Description of Procedure
Liver resection is a major surgical operation using general anesthesia and requiring a large incision in the abdomen. The purpose of the resection is to remove (cut out) each tumor and a margin of healthy tissue around it. The number of tumors and their location determines the amount of liver to be removed, which can range from 3% to 85% of the liver. The surgeon first evaluates the patient to confirm that resection is appropriate; i.e. that there are no other unexpected lesions outside the liver and that the number and size of lesions within the liver is still within the acceptable criteria. After controlling the blood flow into and out of the targeted portions of the liver, the surgeon resects/removes the diseased parts of the liver.

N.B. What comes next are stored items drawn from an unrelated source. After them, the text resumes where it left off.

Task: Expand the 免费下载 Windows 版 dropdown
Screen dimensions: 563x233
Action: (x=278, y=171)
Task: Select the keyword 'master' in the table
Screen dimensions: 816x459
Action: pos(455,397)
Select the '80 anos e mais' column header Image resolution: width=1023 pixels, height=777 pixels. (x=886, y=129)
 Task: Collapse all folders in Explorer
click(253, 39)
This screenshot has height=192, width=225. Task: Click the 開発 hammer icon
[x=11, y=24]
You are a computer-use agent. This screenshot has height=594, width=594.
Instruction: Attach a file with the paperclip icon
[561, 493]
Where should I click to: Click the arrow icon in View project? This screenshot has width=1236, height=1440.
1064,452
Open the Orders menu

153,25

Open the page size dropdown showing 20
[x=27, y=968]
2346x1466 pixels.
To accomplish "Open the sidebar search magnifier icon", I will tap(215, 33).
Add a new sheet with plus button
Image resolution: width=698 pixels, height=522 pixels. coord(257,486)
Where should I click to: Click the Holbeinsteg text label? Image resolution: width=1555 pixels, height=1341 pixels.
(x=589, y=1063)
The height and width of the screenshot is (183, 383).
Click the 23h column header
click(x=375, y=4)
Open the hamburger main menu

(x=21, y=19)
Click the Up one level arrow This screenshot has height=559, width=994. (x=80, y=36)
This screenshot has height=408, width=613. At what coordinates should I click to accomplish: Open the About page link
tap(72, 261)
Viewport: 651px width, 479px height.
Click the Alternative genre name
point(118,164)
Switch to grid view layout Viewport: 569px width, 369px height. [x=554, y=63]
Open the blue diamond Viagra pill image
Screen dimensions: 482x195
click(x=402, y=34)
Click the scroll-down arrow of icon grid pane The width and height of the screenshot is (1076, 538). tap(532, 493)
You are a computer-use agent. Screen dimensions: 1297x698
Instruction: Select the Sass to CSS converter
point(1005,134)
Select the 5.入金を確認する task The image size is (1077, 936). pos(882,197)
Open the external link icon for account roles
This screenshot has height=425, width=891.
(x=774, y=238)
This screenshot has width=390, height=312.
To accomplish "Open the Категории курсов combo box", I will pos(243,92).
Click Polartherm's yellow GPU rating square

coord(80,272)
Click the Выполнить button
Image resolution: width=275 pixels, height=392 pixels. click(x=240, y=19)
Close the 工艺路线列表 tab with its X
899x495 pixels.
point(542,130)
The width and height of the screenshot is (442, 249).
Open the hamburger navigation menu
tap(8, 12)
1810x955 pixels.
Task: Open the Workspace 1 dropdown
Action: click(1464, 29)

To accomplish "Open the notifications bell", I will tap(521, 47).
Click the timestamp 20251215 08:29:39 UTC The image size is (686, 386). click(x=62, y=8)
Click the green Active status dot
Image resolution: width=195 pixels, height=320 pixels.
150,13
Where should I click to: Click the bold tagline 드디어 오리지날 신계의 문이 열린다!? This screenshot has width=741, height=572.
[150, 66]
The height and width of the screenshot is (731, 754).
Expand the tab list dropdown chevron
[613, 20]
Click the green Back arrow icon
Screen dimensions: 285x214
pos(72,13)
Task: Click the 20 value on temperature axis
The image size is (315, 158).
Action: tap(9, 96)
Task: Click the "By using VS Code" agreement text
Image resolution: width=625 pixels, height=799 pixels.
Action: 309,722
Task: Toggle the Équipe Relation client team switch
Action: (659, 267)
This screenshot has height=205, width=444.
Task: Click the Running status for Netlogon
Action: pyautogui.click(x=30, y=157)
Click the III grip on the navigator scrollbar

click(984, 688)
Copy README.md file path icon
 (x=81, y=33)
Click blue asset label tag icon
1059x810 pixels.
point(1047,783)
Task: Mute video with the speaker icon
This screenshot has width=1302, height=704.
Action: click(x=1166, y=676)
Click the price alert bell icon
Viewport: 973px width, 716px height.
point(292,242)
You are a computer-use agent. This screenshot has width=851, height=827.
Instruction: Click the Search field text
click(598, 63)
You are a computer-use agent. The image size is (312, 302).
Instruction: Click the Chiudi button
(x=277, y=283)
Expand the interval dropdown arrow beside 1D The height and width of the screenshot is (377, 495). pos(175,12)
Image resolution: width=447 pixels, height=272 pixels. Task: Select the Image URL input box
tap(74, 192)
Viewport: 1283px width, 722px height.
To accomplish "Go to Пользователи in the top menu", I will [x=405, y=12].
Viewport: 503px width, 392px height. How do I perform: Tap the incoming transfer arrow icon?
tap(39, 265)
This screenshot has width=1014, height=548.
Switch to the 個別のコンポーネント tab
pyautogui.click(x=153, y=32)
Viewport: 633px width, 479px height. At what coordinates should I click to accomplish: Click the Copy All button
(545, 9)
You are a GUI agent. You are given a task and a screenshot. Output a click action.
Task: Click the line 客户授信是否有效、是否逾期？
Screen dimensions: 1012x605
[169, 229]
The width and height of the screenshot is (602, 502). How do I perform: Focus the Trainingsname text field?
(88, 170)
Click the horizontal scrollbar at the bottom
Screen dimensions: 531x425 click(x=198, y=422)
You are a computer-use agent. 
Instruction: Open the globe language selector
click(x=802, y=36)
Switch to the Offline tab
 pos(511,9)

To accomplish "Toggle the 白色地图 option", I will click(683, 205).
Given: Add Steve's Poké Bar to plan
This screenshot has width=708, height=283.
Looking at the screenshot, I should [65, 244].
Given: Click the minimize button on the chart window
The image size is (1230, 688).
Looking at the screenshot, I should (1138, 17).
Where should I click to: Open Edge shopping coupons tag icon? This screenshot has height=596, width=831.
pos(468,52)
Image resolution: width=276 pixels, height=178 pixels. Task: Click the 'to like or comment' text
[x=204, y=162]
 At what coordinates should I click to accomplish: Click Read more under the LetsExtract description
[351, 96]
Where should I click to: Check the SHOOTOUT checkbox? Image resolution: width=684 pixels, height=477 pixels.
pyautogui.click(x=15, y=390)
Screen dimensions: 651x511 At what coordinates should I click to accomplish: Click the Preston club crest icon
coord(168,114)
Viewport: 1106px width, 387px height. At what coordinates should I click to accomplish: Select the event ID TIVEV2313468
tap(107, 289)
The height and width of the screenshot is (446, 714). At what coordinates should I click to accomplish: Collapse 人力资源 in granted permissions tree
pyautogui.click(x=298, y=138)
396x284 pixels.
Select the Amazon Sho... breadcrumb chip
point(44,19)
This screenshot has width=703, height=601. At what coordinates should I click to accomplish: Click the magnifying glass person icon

Mortality rates for patients undergoing liver resection range from 1.2% to 5%. Some type of morbidity or complication occurs in 13 to 39% of patients. These complications could include, but are not limited to, any of the following:
- Postoperative liver failure
- Renal insufficiency (kidney)
- Biliary fistula
- Bile leakage
- Wound infection
- Pleural effusion
- Small bowel obstruction
- Gastrointestinal tract fistula
- Portal vein thrombosis
- Adult respiratory distress syndrome
Recovery time and lifestyle changes
The hospital stay after a resection ranges from 6.5 to 15 days. The longer stays are usually associated with complications. Because this is an open procedure and general anesthesia is used, there are some short-term lifestyle changes. The abdominal incision wound needs to be cleaned 3 times per day for about the first 2 weeks post-op. It is also generally recommended that patients not drive for at least 2 weeks after this surgery. In addition, patients are usually advised to limit their physical activity and not to do any heavy lifting for up to 3 months after surgery.
HCC studies done in Western countries have shown 5-year survival rates after resection of 27% to 49%, while studies from the Asian Pacific rim report 5-year survival rates of 10.7% to 39%. Survival tends to be better for patients with small tumors (less than 5 cm in diameter) than for those with large tumors (greater than 8 cm in diameter). Similarly, survival tends to be better for patients without cirrhosis than those with cirrhosis. Recurrence rates range from 45% to 70%, most of these occurring within the first 2 years after resection.
In colorectal metastases to the liver, 5-year survival rates range from 22% to 60%. Survival tends to be better for patients with disease confined to the liver, and with four or fewer lesions. These lesions must be able to be resected with at least a 1 cm tumor-free margin, leaving an adequate amount of healthy liver tissue remaining.